=== Extract to read ===

Tuesday, May 31, 2005

Back at it

It never fails to amaze me how some people seem to act as lightening rods for crap, and some of us seem to miss out on it all. Nothing specific happened to illustrate the fact - but thinking about it gives me continued amazement. get it where you can, I say.

It was a Tuesday like every other. Early start to the day with the dreaded alarm waking me from a mildly erotic dream at 05:30. A quick - and somewhat unremarkable - splash to begin the day. Ironing the day's clothing choices, dressing in the same one-foot-at-a-time way I have these past 38 years - well, except maybe for those years when I was dressed by a caring adult. Into the car and along the semi-silent streets of a still slumbering Los Angeles.

Skirting the city - from east to west - and west to east (Hollywood, that is).

I like my desk. Very much. The assortment of photos - the majority are of Dean I am pleased to say, the phone lists and stacks of papers in the black Office Depot Hospital issue stackable trays, the computer screen hovering to the right, and the beige (what an insipid colour) file cabinet to my left. It's a nice little place to spend the day. A large cork board - supposedly for important work-related documents - looks more like a quick history of me.

Postcards from a visit to the Georgia O'Keefe museum in Santa Fe, prayer cards with the smiling Rebbe from Habad, a postcard of the New Zealand flag from the UN, and an assortment of photos - one in particular I adore.

=== Dataset extract ===

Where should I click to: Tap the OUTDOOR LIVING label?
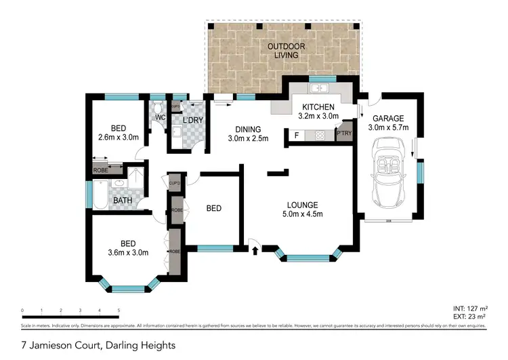pos(285,51)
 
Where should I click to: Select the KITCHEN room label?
pos(318,107)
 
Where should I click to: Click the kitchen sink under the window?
pos(317,90)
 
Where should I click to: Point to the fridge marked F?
pos(296,136)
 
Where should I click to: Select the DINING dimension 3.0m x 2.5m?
pos(247,139)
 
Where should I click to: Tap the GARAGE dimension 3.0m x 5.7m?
pos(388,127)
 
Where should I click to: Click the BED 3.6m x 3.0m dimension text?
pos(129,253)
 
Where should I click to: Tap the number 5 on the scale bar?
pos(119,311)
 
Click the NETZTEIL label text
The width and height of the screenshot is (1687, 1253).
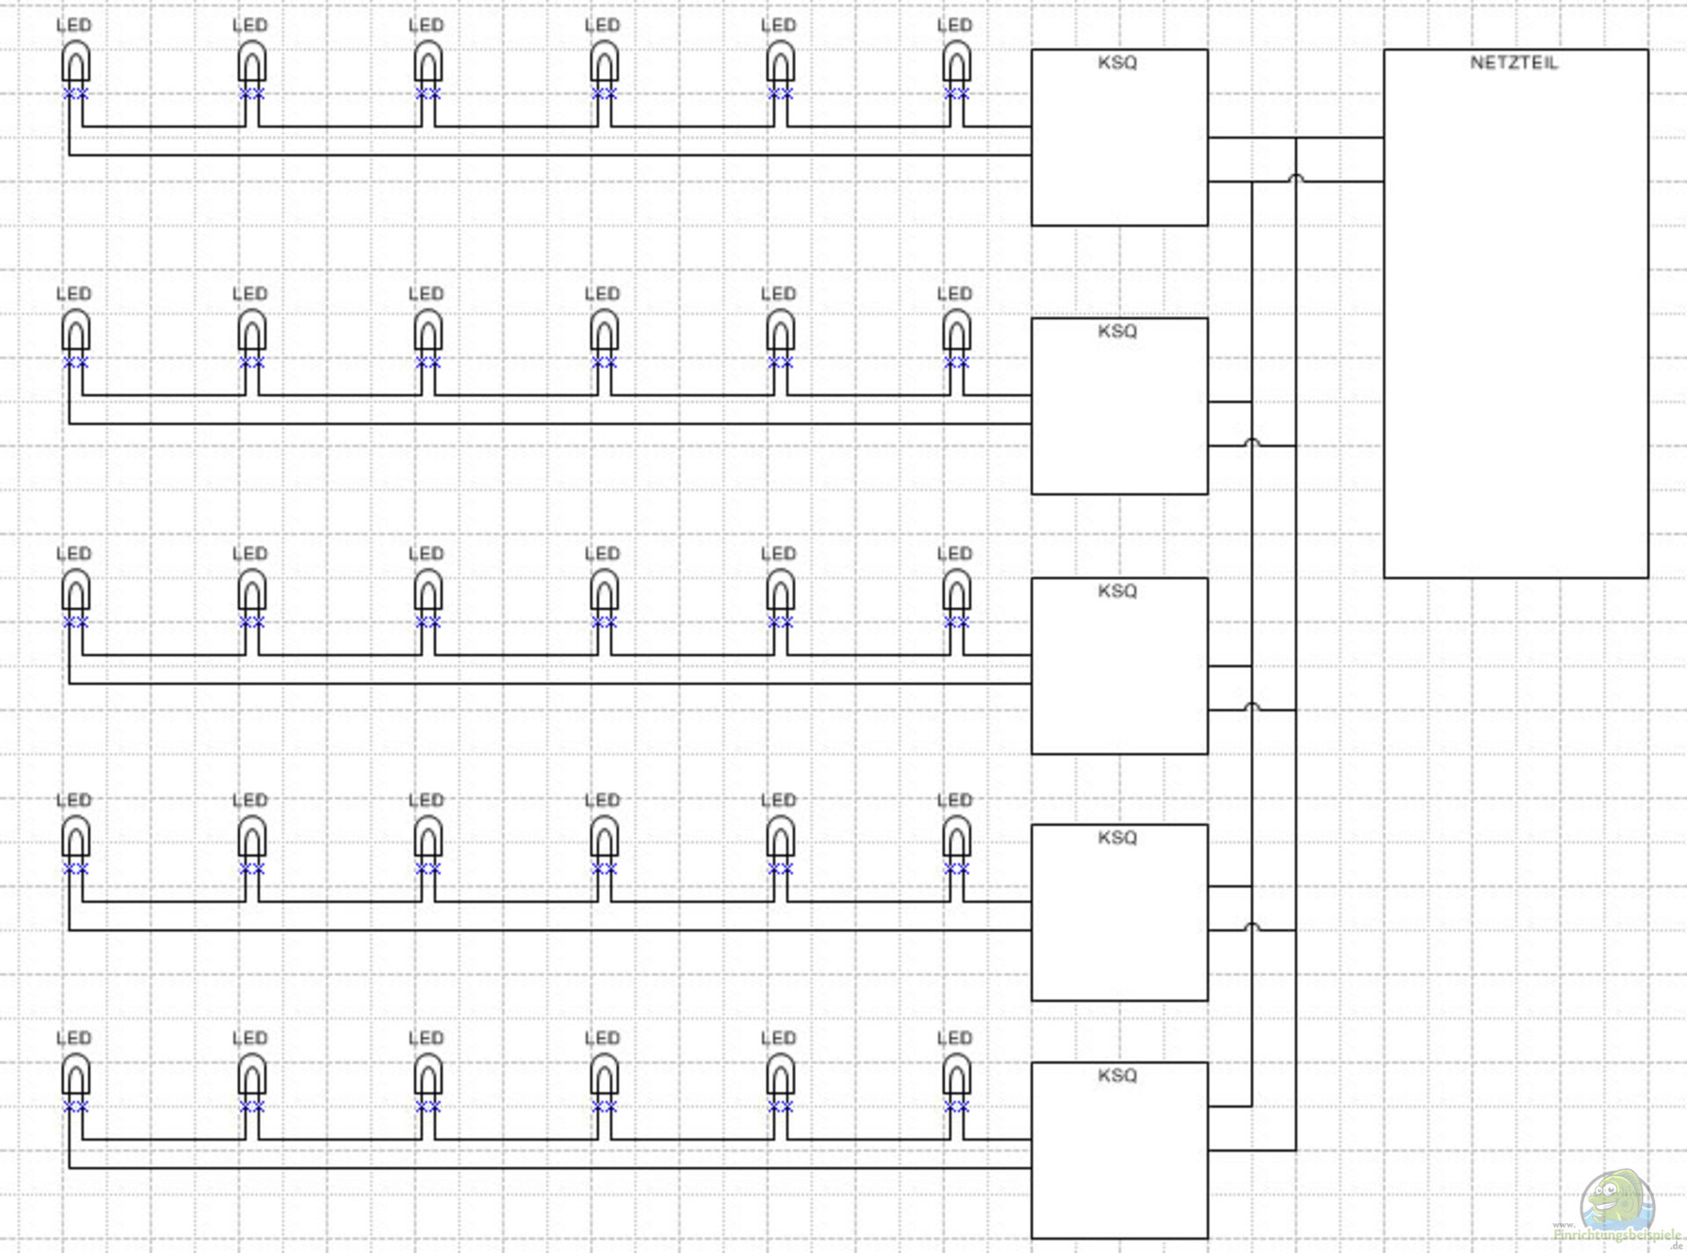pos(1514,62)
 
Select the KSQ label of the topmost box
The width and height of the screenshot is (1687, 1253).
pos(1118,62)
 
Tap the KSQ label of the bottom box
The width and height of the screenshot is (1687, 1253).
pos(1118,1076)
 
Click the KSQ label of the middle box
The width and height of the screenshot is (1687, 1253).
pos(1118,590)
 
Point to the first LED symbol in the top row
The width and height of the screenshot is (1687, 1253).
pos(76,64)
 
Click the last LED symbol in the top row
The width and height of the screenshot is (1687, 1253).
pos(956,64)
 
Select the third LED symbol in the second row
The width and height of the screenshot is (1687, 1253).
pos(428,333)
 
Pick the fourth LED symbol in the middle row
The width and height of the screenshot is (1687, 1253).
pos(604,591)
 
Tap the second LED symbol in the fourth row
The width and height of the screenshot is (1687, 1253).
pos(252,838)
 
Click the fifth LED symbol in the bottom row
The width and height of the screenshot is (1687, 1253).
pos(780,1076)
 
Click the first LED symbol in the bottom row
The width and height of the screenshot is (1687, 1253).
pos(76,1076)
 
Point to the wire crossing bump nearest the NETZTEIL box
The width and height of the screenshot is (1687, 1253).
pos(1295,178)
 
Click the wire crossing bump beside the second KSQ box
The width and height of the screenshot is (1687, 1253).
pos(1252,442)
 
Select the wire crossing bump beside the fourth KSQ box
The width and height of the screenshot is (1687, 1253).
pos(1252,926)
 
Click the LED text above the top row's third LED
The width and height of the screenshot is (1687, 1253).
pos(426,25)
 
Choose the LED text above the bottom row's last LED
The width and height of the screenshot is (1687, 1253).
pos(954,1038)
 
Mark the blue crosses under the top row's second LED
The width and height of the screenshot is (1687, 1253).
pos(252,93)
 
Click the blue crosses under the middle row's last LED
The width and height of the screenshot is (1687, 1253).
pos(956,622)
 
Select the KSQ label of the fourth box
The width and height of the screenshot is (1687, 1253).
pos(1118,837)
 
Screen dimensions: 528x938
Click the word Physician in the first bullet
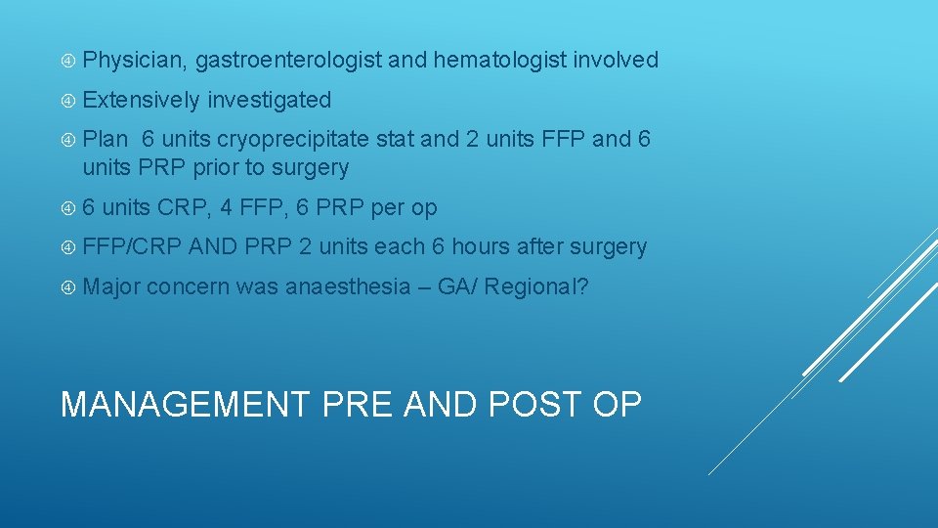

===

How to complete this task: According to the blog post, at what time does the alarm ring? The material has no role in this exercise.

Solution to this exercise: At 05:30.